The course for the 1837 Grand Annual was moved to near Winchcombe, six miles north-east of Cheltenham, starting and finishing on Sudeley Castle Green. In 1838 it was held south of Cheltenham, starting in a field near Catcombe Wood, running to Hilcot Downs, Cowley Brook and finishing at the starting point.
The 1839 Grand Annual was held a little further south, around Cockleford Hill, Catcombe Wood and Tom Tit Bottom. The winner that year was Mr Elwood's champion Lottery, ridden by Jem Mason, winners of the first Grand National that year. Only three rivals took them on, Lottery and Mason scoring a decisive victory over Charity (destined to win the 1841 Grand National) with Cannon Ball third.
The Grand Annual returned to Andoversford in 1840, with the value of the race having increased dramatically from £70 to £200. Thirteen runners took part, including Lottery, again partnered by Jem Mason. Lottery was lumbered with a record weight of 13st 3lbs, , but even that weight couldn't stop him winning his second Grand Annual Chase, and in a repeat of the 1839 Grand National finish, Lottery finished first and Seventy Four second. Arthur and The Sea, second and fourth respectively in the 1840 Grand National, finished unplaced.
The 1841 Grand Annual was again held in the vicinity of Andoversford, the race resulting in a dead-heat between The Grayling (Tom Olliver)and Zino (Mr William Holman).
The 1842 race took place just north of Andoversford starting in a field by the side of Sandywell Park running to Ossage Farm and Dowdeswell Farm with the winning field towards Northleach. It was won by the 10/1 chance Dragman, ridden by Mr William Holman, beating three unquoted outsiders in Merchant, Kangaroo and Zethus.
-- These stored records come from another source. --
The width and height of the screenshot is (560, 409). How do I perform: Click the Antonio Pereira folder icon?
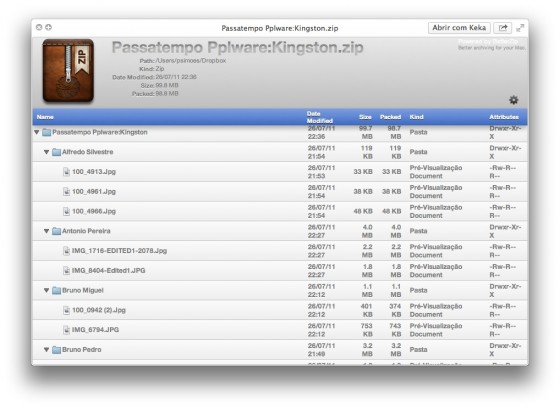coord(56,231)
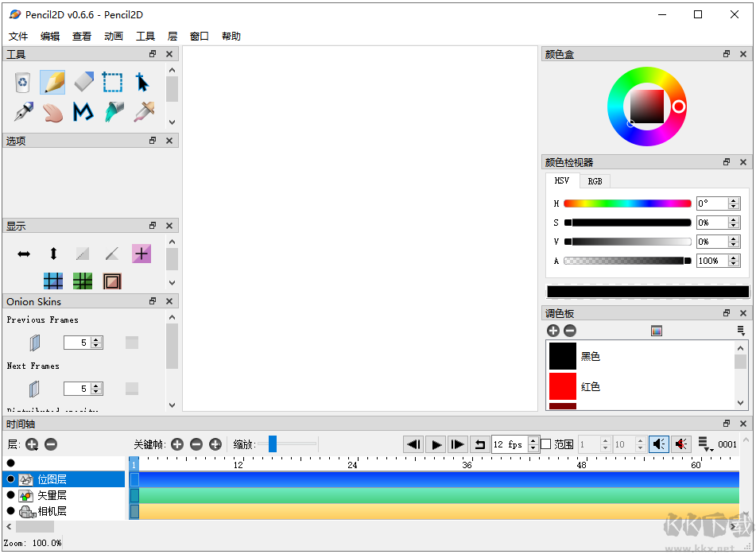The width and height of the screenshot is (756, 554).
Task: Toggle visibility of the 相机层 layer
Action: coord(11,511)
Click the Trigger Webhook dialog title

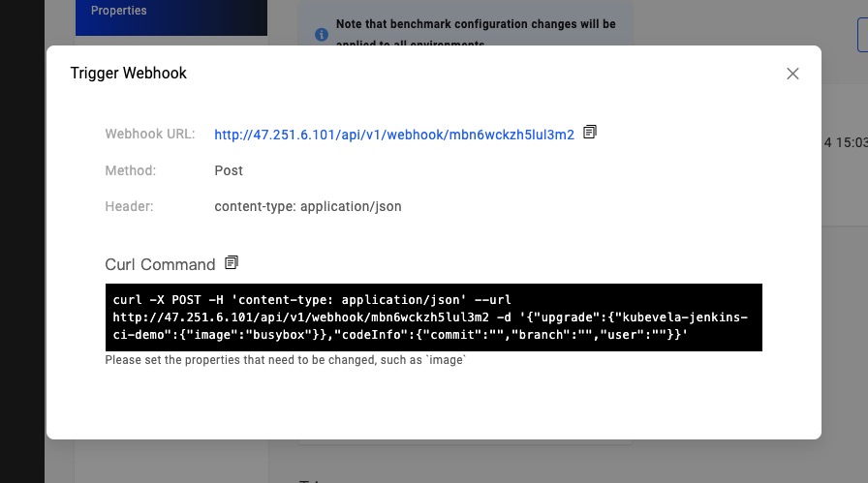point(129,74)
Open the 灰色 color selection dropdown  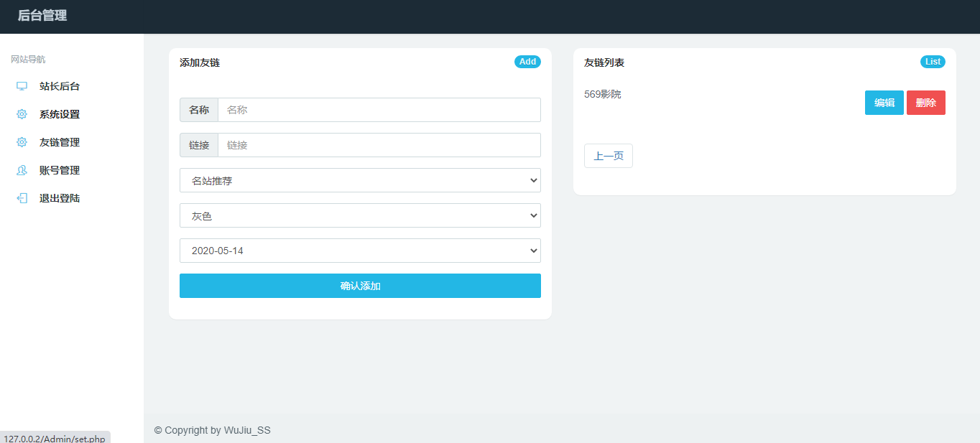[x=360, y=215]
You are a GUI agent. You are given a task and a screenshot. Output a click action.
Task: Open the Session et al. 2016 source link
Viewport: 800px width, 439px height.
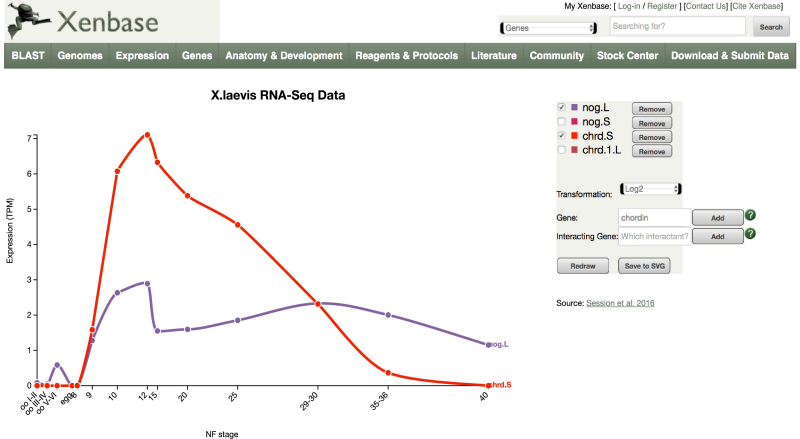pos(621,302)
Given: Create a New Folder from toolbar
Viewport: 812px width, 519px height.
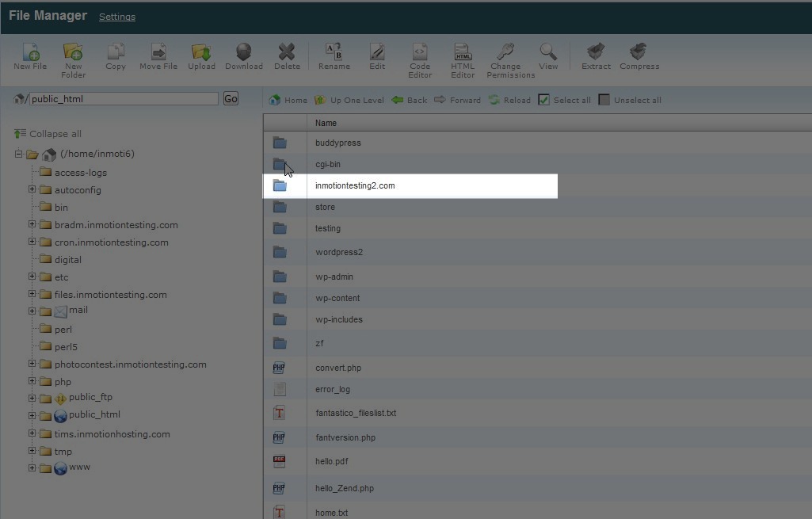Looking at the screenshot, I should [x=73, y=52].
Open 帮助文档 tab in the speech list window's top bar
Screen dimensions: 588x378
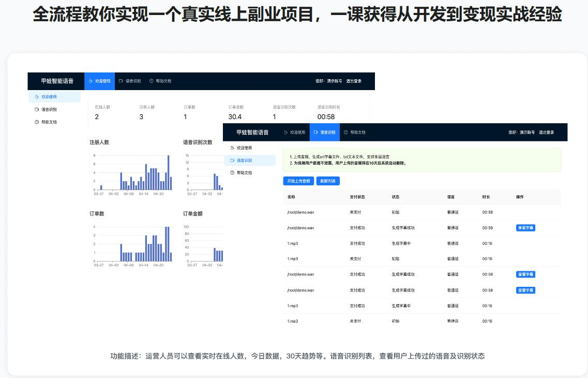pyautogui.click(x=354, y=133)
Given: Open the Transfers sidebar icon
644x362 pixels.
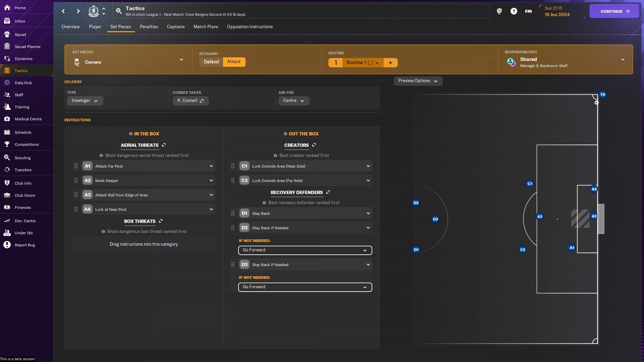Looking at the screenshot, I should (x=7, y=170).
When the weights were announced for the 1843 Grand Annual, held over a figure of eight course with the Andoversford Inn at the centre, both Lottery and the 1842 Grand National winner Gaylad had been allocated a thumping 15st 7lbs, while the 1841 National winner Charity by comparison was given a mere 12st, 49lbs less than the joint top weights. Inevitably, both Lottery and Gaylad were scratched, along with Charity. It was left to William Holman to complete a hattrick of Grand Annual wins, this time riding his own horse The Page. Mr Elmore's replacement for Lottery, Scotsfoot, with future Grand National winner Vanguard, third. The Returned fell in the closing stages, seriously injuring his jockey Mr R Barker. It was feared Barker's injuries would prove fatal, but he evidently made a full recovery.
That was the last time the Grand Annual was held in the vicinity of Andoversford, until now. in 1844 the race mysteriously vanished from the calendar and was not run again until 1847, this time at Noverton, adjoining Prestbury Park. Apart from a brief period when the race was staged at Southam from 1861-66, the race has been held at Prestbury Park ever since.
Information complied from The Complete Record's The Cheltenham Grand Annual 1834 - 1906, published August 2007.